EU heads of state and government are meeting tonight to discuss the results of the European Parliament elections. Leaders will be digesting the results of the vote, including increasing support for Eurosceptic and anti-establishment parties, at an “informal dinner” in Brussels. The agenda, however, will likely be dominated by wrangling over who is to be the next President of the European Commission.
Under new rules introduced by the Treaty of Lisbon, EU leaders must “take into account” the result of the European elections when deciding who to nominate as Commission President. The European Council will decide upon a candidate by a (qualified majority) vote after first consulting with representatives of the European Parliament.

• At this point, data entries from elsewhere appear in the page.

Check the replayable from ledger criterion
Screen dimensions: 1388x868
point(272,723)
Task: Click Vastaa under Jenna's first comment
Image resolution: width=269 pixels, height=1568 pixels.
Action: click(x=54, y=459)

Once a candidate has been officially proposed by EU heads of state and government, the European Parliament then votes to either confirm or reject the nomination. Should the Council’s candidate not obtain the required majority in the Parliament, the Council will then be forced to propose a different candidate within one month. This veto potentially gives the European Parliament a powerful voice in negotiations over who will be appointed Commission chief.
We’ve put together an infographic outlining the expected process over the coming weeks. If everything proceeds smoothly, the next commission could be inaugurated in November (the mandate of the current commission ends on 31 October). Traditionally, however, negotiations have dragged on later than that, and it could be early 2015 before the new commission begins its work.